Sein Klarinettenton wirkt mittlerweile eher schroff und zickig, oft piepsig und mit überzogenem Vibrato. Melodisch ergeht sich Woody Allen gerne in abwärtsgeführten Akkordbrechungen, bringt einfach strukturierte Sequenzen und verziert artgemäß das vorgegebene Themenmaterial. Eine heile Musikwelt voller Harmonie. Wenn ihm aus Unachtsamkeit zuweilen schrille Quietscher herausfahren, ist dies eben Künstlerpech. Mit seinem linken Bein stampft er hart das Metrum mit und erfreut sich introvertiert der New-Orleans-Nostalgie. In alter Stomp-Manier bläst er marschmäßig „gerade“ Achtel – keine Leichtigkeit des „swing“-Seins im Triolen-Feeling. Bei wehmütigen Balladen knallt er den Ton meist mit einem Sforzato heraus und lässt diesen mit geräuschhaften Luftstößen enden.
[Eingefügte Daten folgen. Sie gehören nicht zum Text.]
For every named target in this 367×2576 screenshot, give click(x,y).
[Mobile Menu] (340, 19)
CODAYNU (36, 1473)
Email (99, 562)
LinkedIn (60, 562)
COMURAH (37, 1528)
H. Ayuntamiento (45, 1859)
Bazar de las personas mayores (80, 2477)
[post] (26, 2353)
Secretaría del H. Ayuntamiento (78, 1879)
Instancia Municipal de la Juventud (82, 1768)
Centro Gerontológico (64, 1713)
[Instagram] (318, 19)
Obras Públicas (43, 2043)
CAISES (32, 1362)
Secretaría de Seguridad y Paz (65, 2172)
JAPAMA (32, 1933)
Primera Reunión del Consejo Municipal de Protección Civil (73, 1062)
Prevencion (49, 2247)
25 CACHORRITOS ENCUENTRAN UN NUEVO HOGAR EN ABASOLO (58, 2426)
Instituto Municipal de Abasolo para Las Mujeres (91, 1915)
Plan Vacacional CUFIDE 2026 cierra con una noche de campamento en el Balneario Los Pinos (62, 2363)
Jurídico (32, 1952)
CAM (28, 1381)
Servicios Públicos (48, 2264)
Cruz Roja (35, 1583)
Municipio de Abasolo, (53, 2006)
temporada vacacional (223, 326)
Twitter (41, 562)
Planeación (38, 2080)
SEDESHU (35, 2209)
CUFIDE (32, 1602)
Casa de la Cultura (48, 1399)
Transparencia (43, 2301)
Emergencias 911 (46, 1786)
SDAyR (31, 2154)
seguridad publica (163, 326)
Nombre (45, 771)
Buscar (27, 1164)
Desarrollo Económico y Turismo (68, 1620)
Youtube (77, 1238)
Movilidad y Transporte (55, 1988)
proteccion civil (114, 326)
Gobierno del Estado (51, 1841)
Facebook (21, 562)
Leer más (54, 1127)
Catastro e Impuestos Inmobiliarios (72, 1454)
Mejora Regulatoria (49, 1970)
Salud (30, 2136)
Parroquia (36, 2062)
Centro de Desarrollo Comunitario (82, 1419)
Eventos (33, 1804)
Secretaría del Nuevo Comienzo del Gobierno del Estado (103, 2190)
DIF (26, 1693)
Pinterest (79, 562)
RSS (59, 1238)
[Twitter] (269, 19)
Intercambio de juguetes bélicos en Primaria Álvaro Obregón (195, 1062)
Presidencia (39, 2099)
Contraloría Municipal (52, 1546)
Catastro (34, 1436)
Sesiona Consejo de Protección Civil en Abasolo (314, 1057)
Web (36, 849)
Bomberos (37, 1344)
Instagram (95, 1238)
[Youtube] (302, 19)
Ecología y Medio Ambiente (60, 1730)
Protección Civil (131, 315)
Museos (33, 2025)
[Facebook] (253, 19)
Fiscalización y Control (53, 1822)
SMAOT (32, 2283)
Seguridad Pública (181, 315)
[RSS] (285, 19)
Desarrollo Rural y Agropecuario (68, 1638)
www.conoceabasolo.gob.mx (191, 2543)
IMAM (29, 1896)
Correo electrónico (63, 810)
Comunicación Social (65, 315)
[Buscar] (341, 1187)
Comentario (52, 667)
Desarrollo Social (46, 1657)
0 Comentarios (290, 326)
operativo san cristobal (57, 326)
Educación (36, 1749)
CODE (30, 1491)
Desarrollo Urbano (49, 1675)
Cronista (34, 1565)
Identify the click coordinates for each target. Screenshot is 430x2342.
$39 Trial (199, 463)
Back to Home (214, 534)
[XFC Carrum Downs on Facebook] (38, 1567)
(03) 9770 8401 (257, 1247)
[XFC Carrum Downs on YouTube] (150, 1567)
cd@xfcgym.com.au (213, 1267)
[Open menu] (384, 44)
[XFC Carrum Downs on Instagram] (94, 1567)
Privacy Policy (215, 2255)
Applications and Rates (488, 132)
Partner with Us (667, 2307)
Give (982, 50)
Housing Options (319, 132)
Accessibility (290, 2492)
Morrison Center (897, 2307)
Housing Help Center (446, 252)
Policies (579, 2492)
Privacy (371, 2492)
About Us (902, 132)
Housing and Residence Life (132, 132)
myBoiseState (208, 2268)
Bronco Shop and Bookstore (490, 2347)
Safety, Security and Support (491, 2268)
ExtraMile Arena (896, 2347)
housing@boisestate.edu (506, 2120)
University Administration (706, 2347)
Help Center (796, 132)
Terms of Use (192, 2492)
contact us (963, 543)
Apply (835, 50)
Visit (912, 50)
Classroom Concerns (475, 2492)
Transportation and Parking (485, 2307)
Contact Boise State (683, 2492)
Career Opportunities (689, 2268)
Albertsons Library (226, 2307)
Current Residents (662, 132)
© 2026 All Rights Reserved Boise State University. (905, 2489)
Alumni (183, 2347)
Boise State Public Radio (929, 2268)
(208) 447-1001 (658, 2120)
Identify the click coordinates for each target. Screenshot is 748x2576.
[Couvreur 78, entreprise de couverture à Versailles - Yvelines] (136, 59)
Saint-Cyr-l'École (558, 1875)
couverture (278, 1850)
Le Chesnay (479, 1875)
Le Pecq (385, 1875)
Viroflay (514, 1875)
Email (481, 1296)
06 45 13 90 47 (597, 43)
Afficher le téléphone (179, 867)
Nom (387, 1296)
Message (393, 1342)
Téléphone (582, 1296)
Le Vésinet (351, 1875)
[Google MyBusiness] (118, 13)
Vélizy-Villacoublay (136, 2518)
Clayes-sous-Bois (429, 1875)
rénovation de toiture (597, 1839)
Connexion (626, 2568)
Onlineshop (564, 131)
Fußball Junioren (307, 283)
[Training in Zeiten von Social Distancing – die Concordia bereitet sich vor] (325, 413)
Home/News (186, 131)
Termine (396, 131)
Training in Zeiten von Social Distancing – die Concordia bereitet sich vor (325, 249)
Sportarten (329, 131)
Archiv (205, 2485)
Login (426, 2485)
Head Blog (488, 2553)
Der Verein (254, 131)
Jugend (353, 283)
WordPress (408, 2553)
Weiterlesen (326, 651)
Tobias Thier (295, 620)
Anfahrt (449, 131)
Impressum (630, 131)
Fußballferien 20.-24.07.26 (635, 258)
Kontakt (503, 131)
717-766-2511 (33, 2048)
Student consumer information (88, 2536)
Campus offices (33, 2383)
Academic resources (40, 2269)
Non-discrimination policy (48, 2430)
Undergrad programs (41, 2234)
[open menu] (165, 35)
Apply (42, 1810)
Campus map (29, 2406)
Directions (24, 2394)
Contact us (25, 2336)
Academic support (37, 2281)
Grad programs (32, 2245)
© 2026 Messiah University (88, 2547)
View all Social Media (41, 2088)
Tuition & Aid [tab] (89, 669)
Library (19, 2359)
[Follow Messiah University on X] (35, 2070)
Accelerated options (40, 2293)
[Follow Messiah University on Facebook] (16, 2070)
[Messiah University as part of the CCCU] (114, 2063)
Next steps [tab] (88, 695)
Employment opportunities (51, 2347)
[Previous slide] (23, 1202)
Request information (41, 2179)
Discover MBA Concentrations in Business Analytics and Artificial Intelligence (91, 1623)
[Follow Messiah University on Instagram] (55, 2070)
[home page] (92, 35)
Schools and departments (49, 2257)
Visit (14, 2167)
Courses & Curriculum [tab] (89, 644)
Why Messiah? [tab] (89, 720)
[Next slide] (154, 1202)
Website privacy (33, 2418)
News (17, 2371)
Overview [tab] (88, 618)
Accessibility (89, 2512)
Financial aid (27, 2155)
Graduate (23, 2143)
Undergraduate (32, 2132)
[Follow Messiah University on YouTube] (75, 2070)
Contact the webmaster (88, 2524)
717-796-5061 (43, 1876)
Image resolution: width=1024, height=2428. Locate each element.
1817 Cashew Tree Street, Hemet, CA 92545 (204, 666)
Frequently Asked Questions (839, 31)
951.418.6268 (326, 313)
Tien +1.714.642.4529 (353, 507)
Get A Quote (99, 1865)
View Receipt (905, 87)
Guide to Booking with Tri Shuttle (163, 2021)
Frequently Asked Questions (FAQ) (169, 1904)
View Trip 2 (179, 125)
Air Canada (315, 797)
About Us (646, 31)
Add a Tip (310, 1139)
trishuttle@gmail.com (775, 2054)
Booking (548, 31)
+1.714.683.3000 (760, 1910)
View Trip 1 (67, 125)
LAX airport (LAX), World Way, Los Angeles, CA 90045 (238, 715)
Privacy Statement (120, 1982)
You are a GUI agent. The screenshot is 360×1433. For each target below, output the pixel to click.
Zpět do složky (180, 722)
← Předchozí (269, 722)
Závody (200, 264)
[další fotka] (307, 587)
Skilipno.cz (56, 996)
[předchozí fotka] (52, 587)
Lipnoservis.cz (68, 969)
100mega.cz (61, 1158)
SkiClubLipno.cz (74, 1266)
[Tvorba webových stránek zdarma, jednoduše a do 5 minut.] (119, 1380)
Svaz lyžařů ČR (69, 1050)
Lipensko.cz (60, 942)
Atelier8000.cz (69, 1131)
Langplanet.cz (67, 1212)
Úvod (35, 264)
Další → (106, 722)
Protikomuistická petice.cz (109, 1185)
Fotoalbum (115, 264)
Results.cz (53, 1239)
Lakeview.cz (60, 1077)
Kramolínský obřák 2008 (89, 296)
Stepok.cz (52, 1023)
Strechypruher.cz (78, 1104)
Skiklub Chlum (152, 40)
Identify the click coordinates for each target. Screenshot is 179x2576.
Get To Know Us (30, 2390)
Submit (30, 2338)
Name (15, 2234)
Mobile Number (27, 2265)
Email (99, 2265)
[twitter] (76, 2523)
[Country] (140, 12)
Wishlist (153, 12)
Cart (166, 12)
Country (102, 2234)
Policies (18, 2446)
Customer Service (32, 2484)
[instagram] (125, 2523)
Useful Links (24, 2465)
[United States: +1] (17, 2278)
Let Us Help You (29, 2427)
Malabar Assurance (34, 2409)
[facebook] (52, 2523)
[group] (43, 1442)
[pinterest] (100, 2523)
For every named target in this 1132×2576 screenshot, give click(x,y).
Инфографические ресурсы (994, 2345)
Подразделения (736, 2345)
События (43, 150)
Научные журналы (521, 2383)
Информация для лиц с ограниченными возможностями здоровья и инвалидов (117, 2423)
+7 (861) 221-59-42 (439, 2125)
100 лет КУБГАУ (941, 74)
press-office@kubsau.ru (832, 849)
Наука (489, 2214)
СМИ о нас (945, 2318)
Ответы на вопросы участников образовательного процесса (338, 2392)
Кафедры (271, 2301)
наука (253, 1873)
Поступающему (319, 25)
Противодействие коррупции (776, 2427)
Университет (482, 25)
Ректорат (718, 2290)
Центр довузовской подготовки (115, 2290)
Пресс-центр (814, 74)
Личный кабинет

Dem New-Orleans-Stil gemäß umrankt Woody Allens Klarinette im polyphonen Geflecht mit der Posaune die von der Trompete vorgegebene Hauptstimme. Der Weltstar gibt sich im musikalischen Kontext gleichberechtigt und bescheiden. Geradezu stereotyp werden in stets gleicher Reihenfolge die größtenteils vorgefertigten Soli der drei Bläser abgespult. Nach Jerry Zigmont, der auf der Zugposaune vielfach mittels Dämpfer seinen Sound variiert, kommt der ebenfalls recht hot intonierende Trompeter Simon Wettenhall an die Reihe. Besonders herzlichen Beifall erhält dann jeweils Woody Allen, der als Klarinettist eben nicht so kreativ und innovativ wie als Filmmensch ist. Der Banjo-Spieler Eddy Davis fungiert bei „Woody Allen And His New Orleans Jazz Band“ als musikalischer Direktor und gibt noch einen humorvollen Sänger ab. Am Piano nur wenig zu hören ist Cynthia Sayer, die eigentlich eine bemerkenswerte Banjo-Zupferin ist und perfekte Vokalqualitäten besitzt. Treu im Hintergrund vollführt Conal Fowkes seine Bass-Linien und der durch eine schalldämmende Plexiglasscheibe akustisch separierte Schlagzeuger Robert Garcia, der schon mit den Free-Jazzern Joseph Jarman und Myra Melford kooperierte, darf nicht einmal ein Solo von sich geben.
Im Repertoire hat die Band etliche „Traditionals“ Einen Erkennungsbeifall spendet die deutsche Zuhörerschaft, als es nach militanten Fanfarenrufen der Trompete vermeintlich die Melodie von „O Tannenbaum“ zu vernehmen glaubt. Doch in den USA werden mit diesen Noten nicht grüne Blätter des weihnachtlichen Nadelholzes besungen, es handelt sich dort vielmehr um die offizielle Hymne des Bundesstaates Maryland. „Down By The Riverside“ wird vermengt mit “Gloryland” und “Glory Hallelujah”, leicht zu identifizieren auch der “St. Louis Blues“.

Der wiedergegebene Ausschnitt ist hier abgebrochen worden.